Als wir jetzt im DÖW-Beitrag über das Video der „Tigurina“ lasen, dass ein bis heute aktiver Tigurine „noch in den 1990er-Jahren zum inneren Kreis der österreichischen Neonaziszene unter Gert Honsik, Franz Radl jun. und Gottfried Küssel“ gehörte, hatten wir zunächst eine vage Assoziation zu der verwegenen Einschätzung von Mutter Elisabeth zu ihrem Sohn Heinrich, dessen Vergangenheit und spätere tugendhafte Entwicklung zu einem wehrhaften Burschen und Grazer FPÖ-Gemeinderat sowie Freund der Identitären.
Wir blätterten also in unserem riesigen Zeitschriften-Archiv den Beitrag aus dem „Format“ Nr. 6/2000 nach und fanden darin den folgenden Hinweis:
Ein Stapo-Bericht von Oktober 1991 schildert einen Aufmarsch vor dem Landesgericht Graz, bei dem Sickl mit Szenegrößen wie Gerd Honsik und Gottfried K. für die Freilassung eines Kameraden protestierte.

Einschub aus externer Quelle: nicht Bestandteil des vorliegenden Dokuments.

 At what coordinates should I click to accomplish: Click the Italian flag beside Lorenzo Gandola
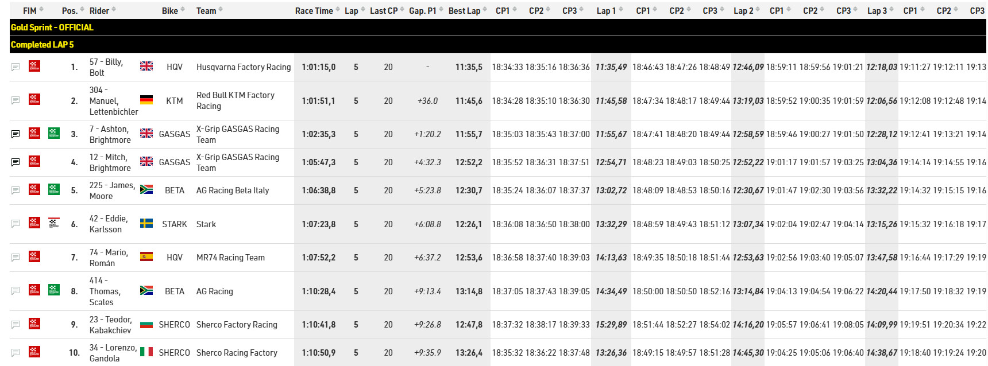[146, 352]
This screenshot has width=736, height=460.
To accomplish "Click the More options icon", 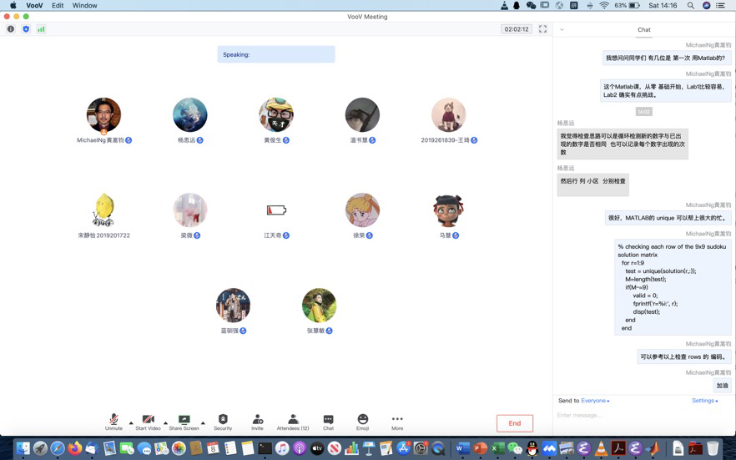I will pos(397,420).
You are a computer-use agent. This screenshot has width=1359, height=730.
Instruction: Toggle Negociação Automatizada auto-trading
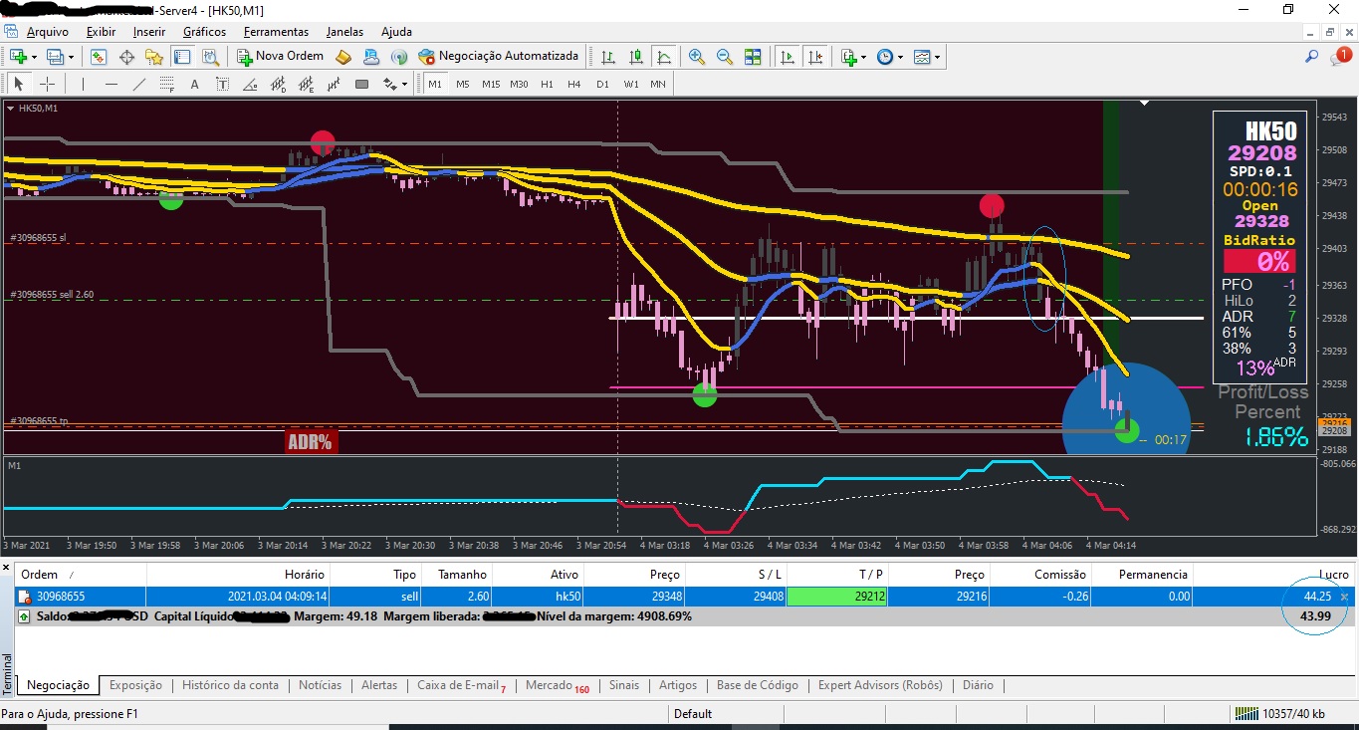[x=498, y=57]
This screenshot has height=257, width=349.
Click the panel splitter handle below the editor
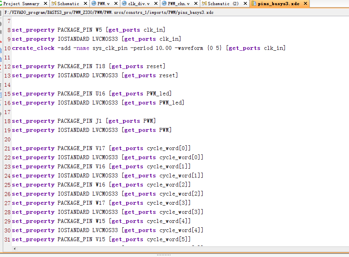click(164, 255)
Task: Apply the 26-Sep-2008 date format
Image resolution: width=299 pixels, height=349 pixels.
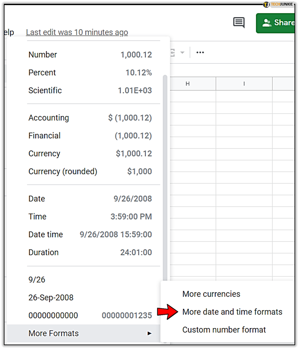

Zitat der Stapo: „Sie solidarisierten sich mit der Meinung des Inhaftierten Franz R., daß die Gaskammern Attrappen seien.” Ein Wiederbetätigungsverfahren gegen Sicklwurde eingestellt.
Heinrich ist aber nicht der „bis heute aktive Tigurine“ mit der braunen Vergangenheit, denn erstens war er 1991 nur „zufällig“ bei diesem Aufmarsch dabei, und zweitens ist er mittlerweile in Graz aktiv – als FPÖ-Gemeinderat, Burschenschafter der „Arminia“ und Freund der Identitären. Bei der „Tigurina“ ist ein anderer „alter Herr“ bis heute aktiv, findet sich sogar im Vereinsregister als Schriftführer, obwohl das bei der „Tigurina“ eigentlich „Schriftwart“ heißt, und hat eine Vergangenheit, die ihn nicht nur „zufällig“ in die Neonazi-Szene geführt hat.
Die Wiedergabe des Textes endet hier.